Le simple fait pour les parties de réussir à s’entendre sur le choix d’un
médiateur sera un exercice sain et de bon augure quant aux chances de succès du
règlement à l’amiable de leur différend; en effet, en discutant du choix médiateur, les
parties continueront à communiquer entre elles et devront, dès cette étape, faire preuve de
souplesse et d’ouverture d’esprit.
3.2.2
Au terme du processus de médiation, il n’y aura pas un gagnant et un
perdant, mais deux parties qui seront satisfaites quant au dénouement de leur différend,
ce qui pourrait même avoir l’avantage de préserver leurs relations d’affaires.
3.2.3
Le processus de médiation permettra aux parties de se parler directement
et ouvertement, sans discuter nécessairement par l’entremise d’avocats; afin de favoriser
la conclusion d’une entente, ces derniers, s’il en est, devront se montrer discrets et, pour
le moins, adopter une approche diamétralement opposée à celle, plus vindicative et trop
souvent adoptée dans le cadre d’un processus judiciaire.
3.2.4
D’une façon encore plus évidente que le processus d’arbitrage, la
médiation assure aux parties une confidentialité certaine.
3.2.5
Les coûts : si toutes les parties collaborent, une médiation bien dirigée se
déroulera sur une très courte période de temps (généralement sur une période de quelques
heures ou, au plus, de quelques jours).
3.3
Ses inconvénients
3.3.1
Une partie pourrait utiliser le processus de médiation uniquement pour
gagner du temps, sans réelle intention d’en arriver à un compromis, s’entêtant à demeurer
sur ses positions et tablant sur le rapport de forces. Dans un tel cas, il y a tout lieu de
croire que la médiation achoppera. Un médiateur d’expérience constatera rapidement
l’impasse, et verra à mettre fin sans délai au processus de façon à ne pas causer préjudice
aux droits et intérêts des parties.
3.3.2
Dans l’éventualité où le processus de médiation achopperait pour quelque
raison que ce soit, les parties auront sacrifié quelque temps et argent.
3.3.3
Certains avocats de litige peuvent craindre que les séances de médiation
(lors desquelles les parties s’expriment librement et pourraient - emportées par leur
enthousiasme ou leur émotivité - dévoiler certaines de leurs faiblesses) puissent leur être
nuisibles si le débat se judiciarisait suite à l’échec de la médiation. À signaler que les
« caucus » sont justement conçus pour éviter ce genre de débordements émotifs, ou plutôt
de leur réserver un cadre privilégié.

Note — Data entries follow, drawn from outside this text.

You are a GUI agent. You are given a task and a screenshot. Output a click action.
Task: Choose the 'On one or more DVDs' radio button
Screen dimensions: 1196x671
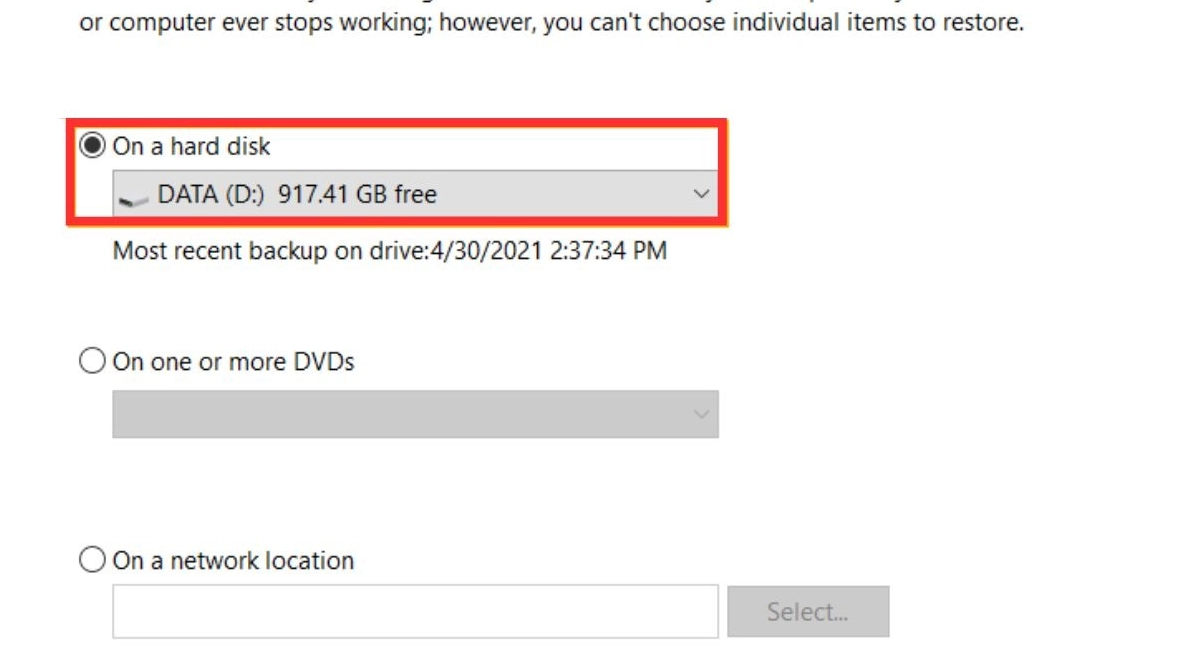coord(92,361)
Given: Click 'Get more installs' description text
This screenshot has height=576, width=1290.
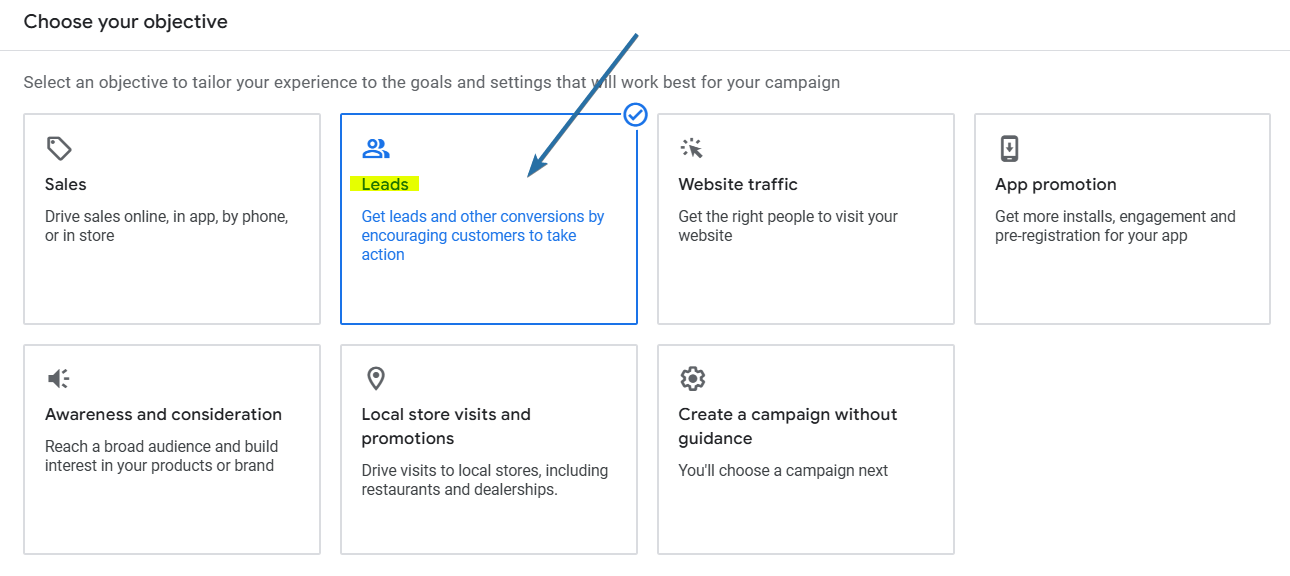Looking at the screenshot, I should [x=1114, y=226].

En effet, les « caucus » sont ces moments où le
médiateur rencontre les parties séparément; à moins d’autorisation expresse du
« confident », il devra tenir confidentielle toute information que pourra lui transmettre
une partie au cours de ces entretiens privés.
4.
LE CHOIX DE L’ARBITRE OU DU MÉDIATEUR
La confidentialité entourant le processus de médiation ou d’arbitrage
représente, en comparaison avec le système judiciaire traditionnel, un avantage
indéniable pour les parties qui empruntent l’un ou l’autre de ces modes alternatifs de
règlement de conflits.
Toutefois, cette même confidentialité rend parfois plus ardue pour les
parties l’identification d’un médiateur ou d’un arbitre d’expérience : en effet, aucune
formation particulière n’est requise pour agir en ces qualités, et les décisions arbitrales ne
sont pas répertoriées.
Aussi, dans l’éventualité où les parties désireraient recourir à la médiation
ou à l’arbitrage, mais qu’elles éprouveraient quelques difficultés quant au choix du
médiateur ou de l’arbitre, elles auraient avantage à recourir aux services d’un médiateur
ou arbitre faisant partie d’un regroupement reconnu, tel, à titre indicatif, le Groupe
Arbitrage et Médiation Thémis dont les membres sont identifiés au registre Cidreq du
Registraire des entreprises du Québec (N.E.Q. : 3363590202).